**WHAT NEEDS TO BE DONE**
Look below for the line holding "Subaru (739, 2229)" and the line holding "besparingar (503, 1483)". Repeat those two and everything between, exactly.

**GIVEN RECORDS**
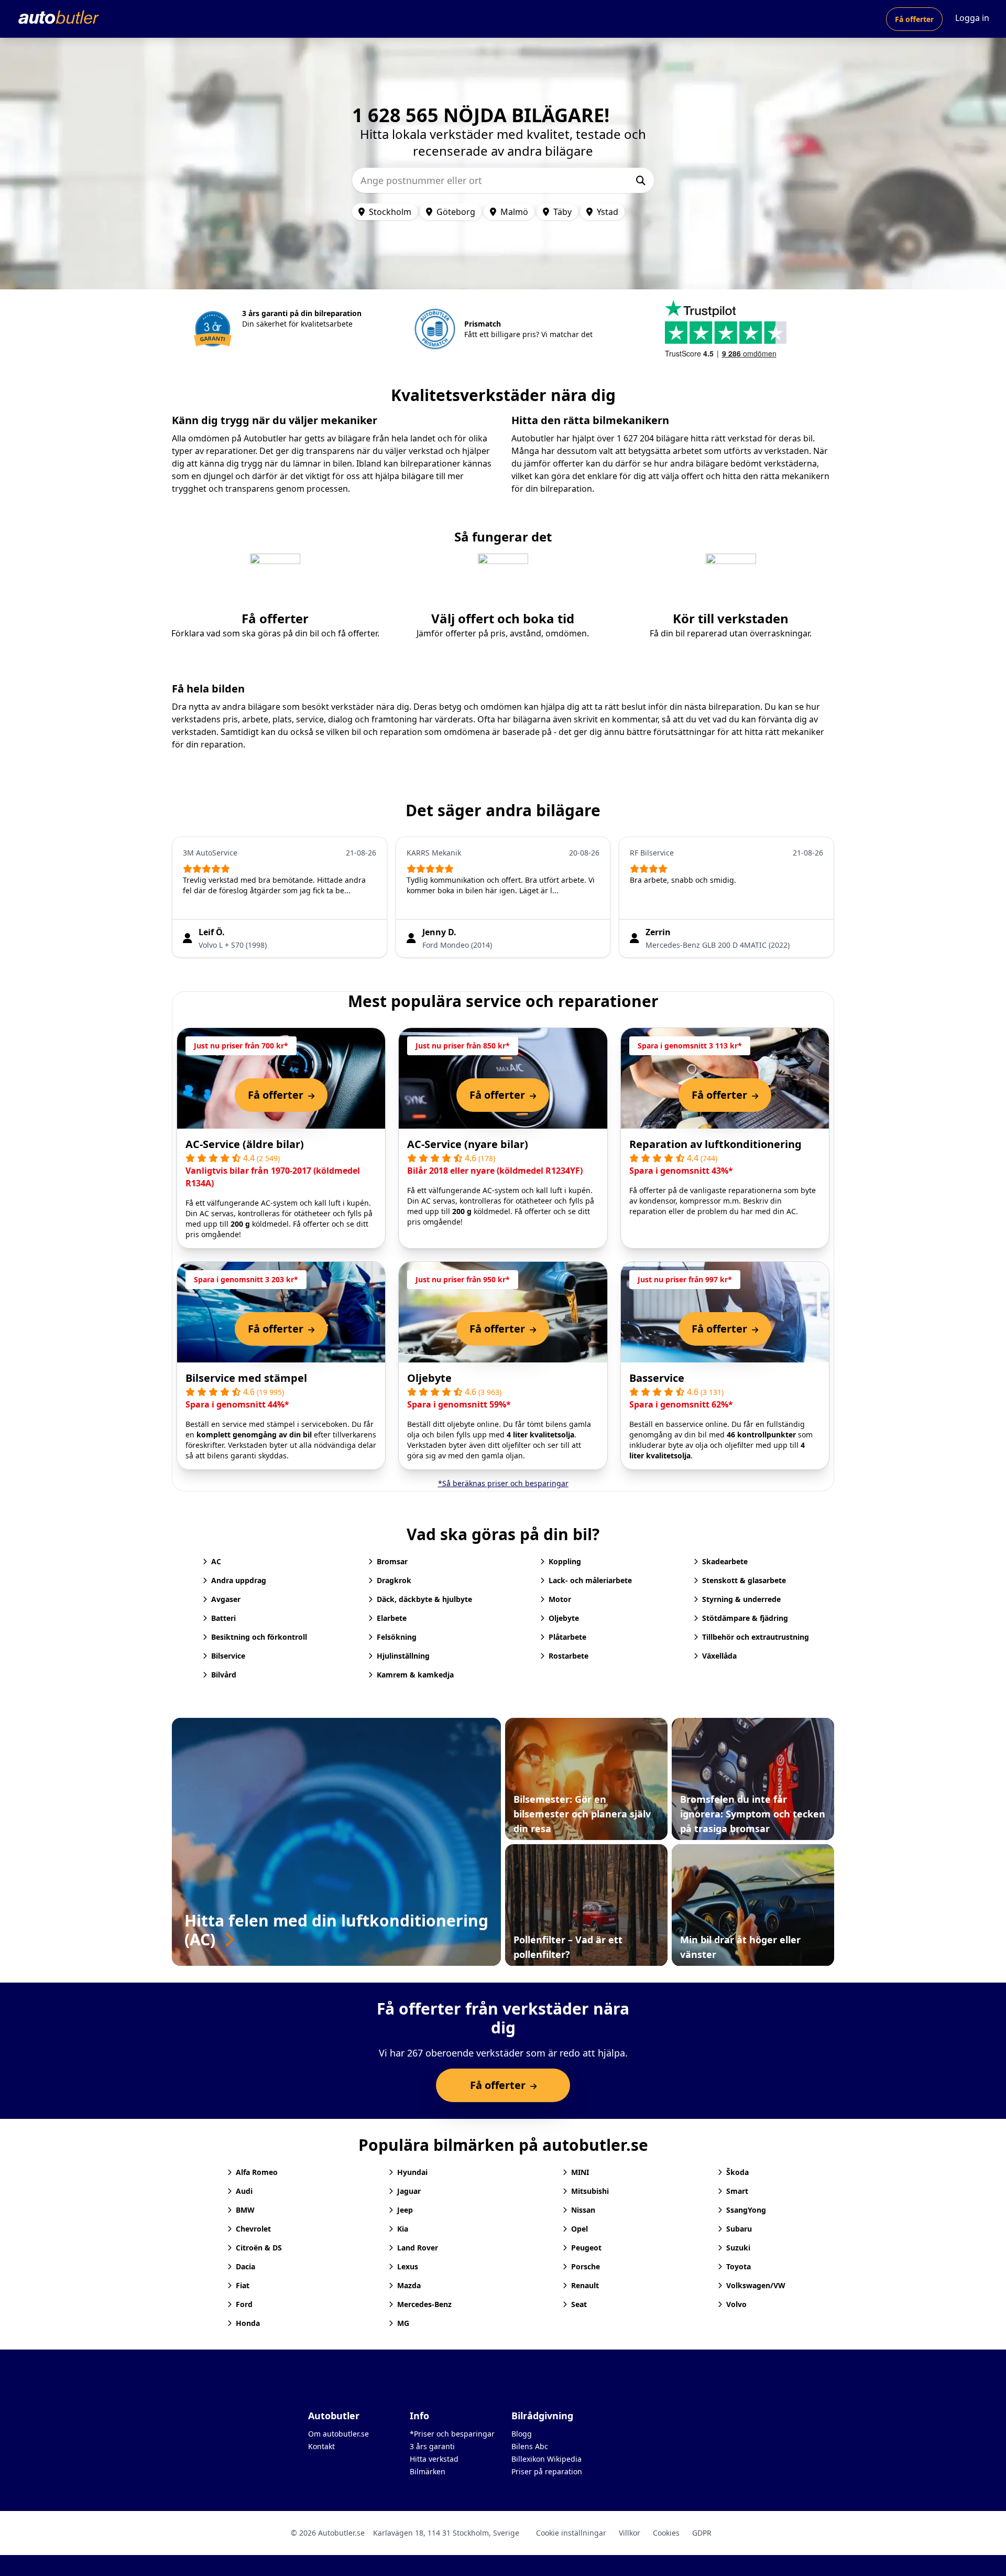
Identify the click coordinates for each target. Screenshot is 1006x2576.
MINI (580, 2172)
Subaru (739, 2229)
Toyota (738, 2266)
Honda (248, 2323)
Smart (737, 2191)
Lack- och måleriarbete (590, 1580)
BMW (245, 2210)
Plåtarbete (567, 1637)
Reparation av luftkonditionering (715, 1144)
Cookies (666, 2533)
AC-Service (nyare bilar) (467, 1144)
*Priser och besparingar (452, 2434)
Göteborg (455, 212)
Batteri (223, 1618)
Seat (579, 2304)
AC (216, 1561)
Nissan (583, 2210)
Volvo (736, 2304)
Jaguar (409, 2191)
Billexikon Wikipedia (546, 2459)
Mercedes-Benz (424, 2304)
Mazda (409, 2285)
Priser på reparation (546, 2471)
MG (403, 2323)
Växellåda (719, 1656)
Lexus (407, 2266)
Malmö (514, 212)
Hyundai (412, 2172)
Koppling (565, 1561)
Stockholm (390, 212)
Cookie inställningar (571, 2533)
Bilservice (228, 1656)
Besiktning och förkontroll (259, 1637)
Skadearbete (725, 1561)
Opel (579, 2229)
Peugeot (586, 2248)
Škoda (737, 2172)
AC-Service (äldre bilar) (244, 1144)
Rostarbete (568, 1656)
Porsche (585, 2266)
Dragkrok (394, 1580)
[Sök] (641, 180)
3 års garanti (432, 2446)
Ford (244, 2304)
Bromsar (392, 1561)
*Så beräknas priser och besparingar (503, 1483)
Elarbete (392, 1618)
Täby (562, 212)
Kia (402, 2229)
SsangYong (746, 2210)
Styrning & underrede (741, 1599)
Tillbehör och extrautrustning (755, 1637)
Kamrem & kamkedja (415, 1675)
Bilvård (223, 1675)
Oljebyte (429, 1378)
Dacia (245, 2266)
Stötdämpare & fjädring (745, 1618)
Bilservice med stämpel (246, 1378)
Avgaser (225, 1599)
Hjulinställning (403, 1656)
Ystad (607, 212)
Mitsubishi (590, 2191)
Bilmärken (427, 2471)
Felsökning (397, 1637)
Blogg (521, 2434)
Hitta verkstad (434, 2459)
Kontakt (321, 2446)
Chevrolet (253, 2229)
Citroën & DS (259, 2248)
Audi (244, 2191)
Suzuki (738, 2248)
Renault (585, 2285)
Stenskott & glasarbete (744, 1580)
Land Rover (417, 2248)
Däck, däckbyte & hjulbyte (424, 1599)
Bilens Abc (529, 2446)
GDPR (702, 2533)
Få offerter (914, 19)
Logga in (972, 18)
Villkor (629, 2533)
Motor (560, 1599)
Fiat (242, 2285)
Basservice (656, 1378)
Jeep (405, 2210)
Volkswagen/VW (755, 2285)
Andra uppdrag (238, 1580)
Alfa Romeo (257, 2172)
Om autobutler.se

--

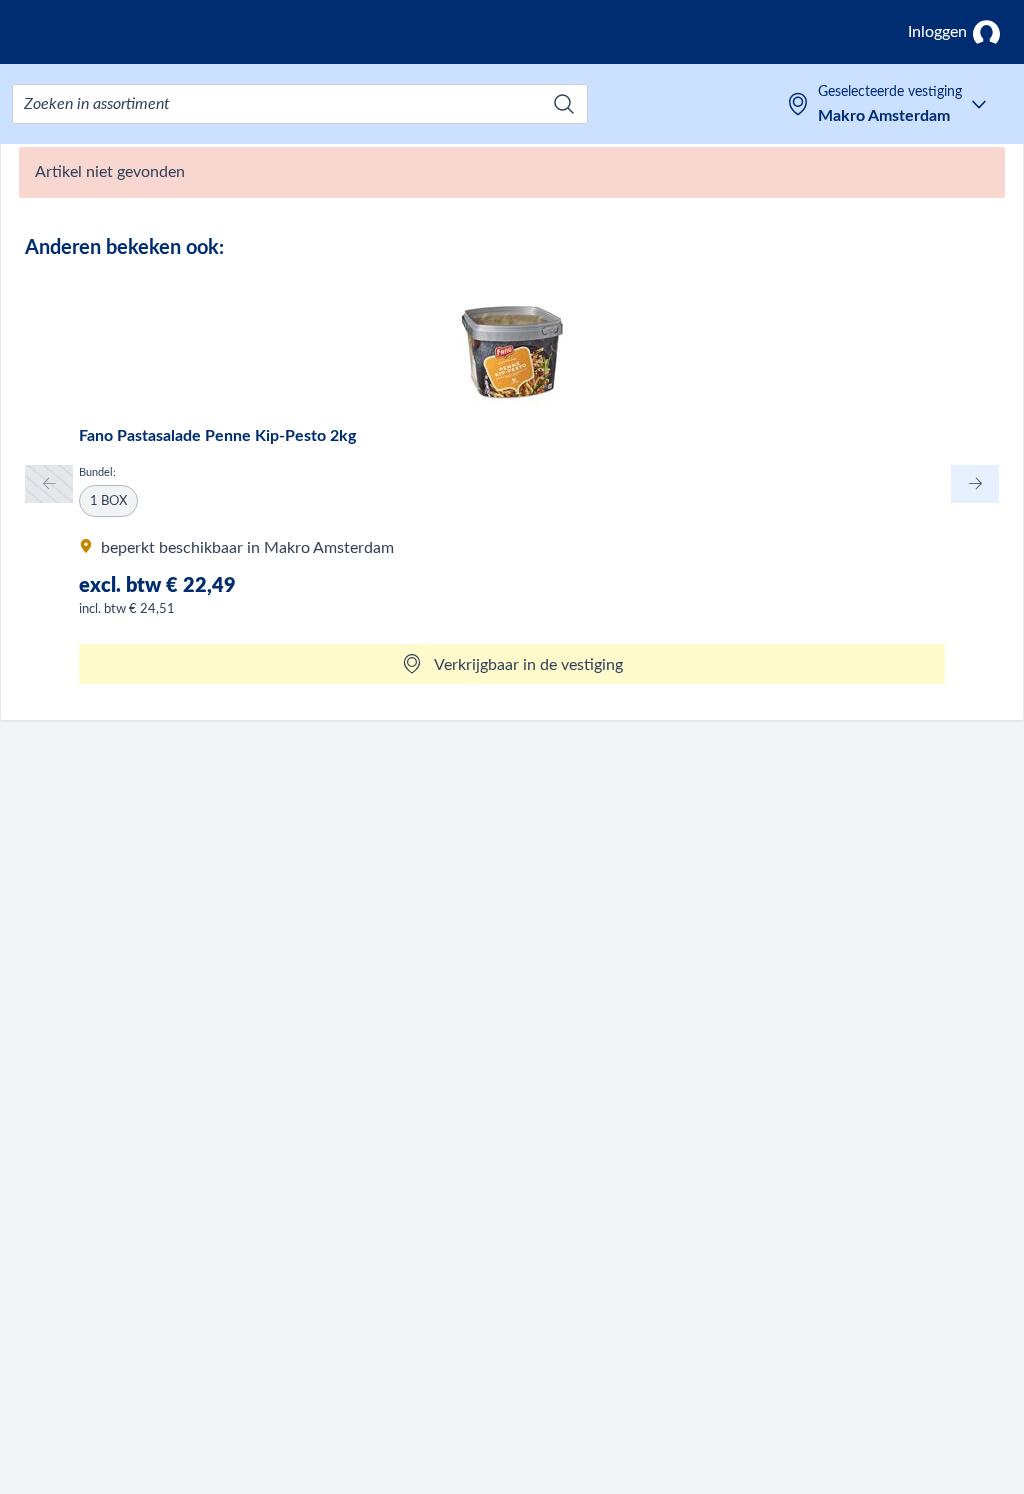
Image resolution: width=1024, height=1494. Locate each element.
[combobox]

**RESPONSE BOX**
Subaru (739, 2229)
Toyota (738, 2266)
Honda (248, 2323)
Smart (737, 2191)
Lack- och måleriarbete (590, 1580)
BMW (245, 2210)
Plåtarbete (567, 1637)
Reparation av luftkonditionering (715, 1144)
Cookies (666, 2533)
AC-Service (nyare bilar) (467, 1144)
*Priser och besparingar (452, 2434)
Göteborg (455, 212)
Batteri (223, 1618)
Seat (579, 2304)
AC (216, 1561)
Nissan (583, 2210)
Volvo (736, 2304)
Jaguar (409, 2191)
Billexikon Wikipedia (546, 2459)
Mercedes-Benz (424, 2304)
Mazda (409, 2285)
Priser på reparation (546, 2471)
MG (403, 2323)
Växellåda (719, 1656)
Lexus (407, 2266)
Malmö (514, 212)
Hyundai (412, 2172)
Koppling (565, 1561)
Stockholm (390, 212)
Cookie inställningar (571, 2533)
Bilservice (228, 1656)
Besiktning och förkontroll (259, 1637)
Skadearbete (725, 1561)
Opel (579, 2229)
Peugeot (586, 2248)
Škoda (737, 2172)
AC-Service (äldre bilar) (244, 1144)
Rostarbete (568, 1656)
Porsche (585, 2266)
Dragkrok (394, 1580)
[Sök] (641, 180)
3 års garanti (432, 2446)
Ford (244, 2304)
Bromsar (392, 1561)
*Så beräknas priser och besparingar (503, 1483)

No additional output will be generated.